What it is Now

As I head out to the pond with Max…thought I would post a bit of a flash back.  I found a wee video in my archive, that I had made in 2011, the first year I began picking litter at this location and got into the ritual of circling the pond.  Beneath the video, some photographs taken during the past week.

The drainage of the pond began and the people I spoke with promised that lots of volume would be left for the healthy fledging of the young birds.  The project was stopped for a day so that the biologist who worked for the contractor could assess my concerns regarding the nests and the fledge.  Readers, look at the following photographs and tell me about volume.



“We need the tonic of wildness…At the same time that we are earnest to explore and learn all things, we require that all things be mysterious and unexplorable, that land and sea be indefinitely wild, unsurveyed and unfathomed by us because unfathomable. We can never have enough of nature.”
― Henry David ThoreauWalden: Or, Life in the Woods

2 thoughts on “What it is Now

  1. It does look considerably smaller! But I’m impressed that you got them to stop to have a biologist look at it. Now it would be nice to hear what the biologist thinks of the state of the pond.

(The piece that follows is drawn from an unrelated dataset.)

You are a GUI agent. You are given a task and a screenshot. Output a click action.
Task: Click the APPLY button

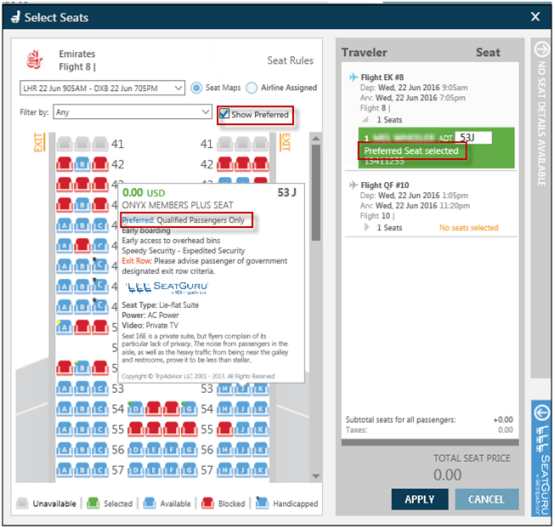[x=419, y=499]
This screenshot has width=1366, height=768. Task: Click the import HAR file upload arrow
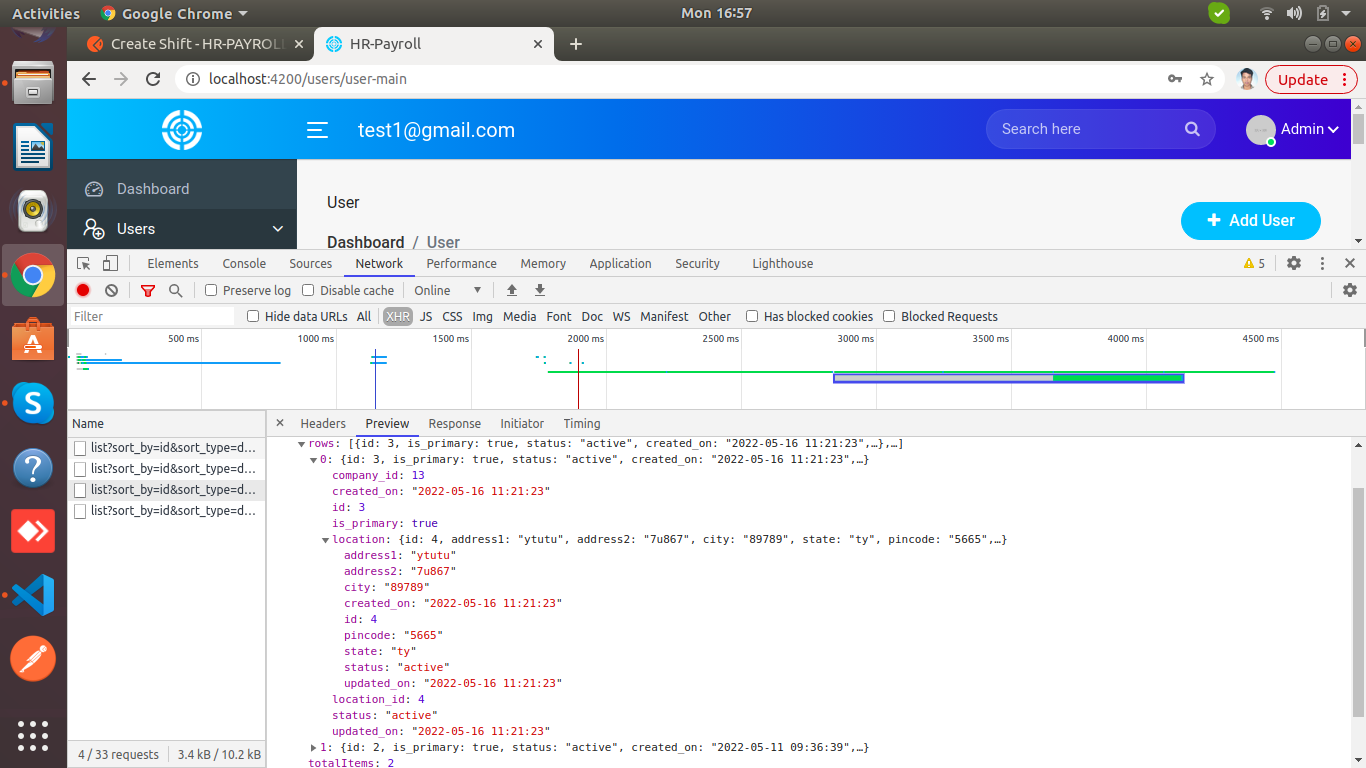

    • He talked to me personally because I told the manager of the Construction project that I was going to the media if I didn’t hear from him by end of day. He had decided that the nesting was over. (I knew that) and that the birds that remained at the time were old enough to fledge. (Disagreed, as I watched and archived every single family of waterfowl.) It was under the advisement of the biologists (who are hired by the company) that the volume was determined. The birds that needed to relocate had to cross railway track to other water…or across traffic of 22X or get to my side of the fence. Mammals were, of course, impacted as well. I’ve just now seen multiple locations of coyote scat, so I know that the coyotes, usually with a den on the other side of the fence, have come to the more people-traveled pathway.

      I’ve now had the chance to speak to one of the people studying Calgary’s wild canine populations, the other night at Esker and she told me that the SE does not have the population any more that the NW has.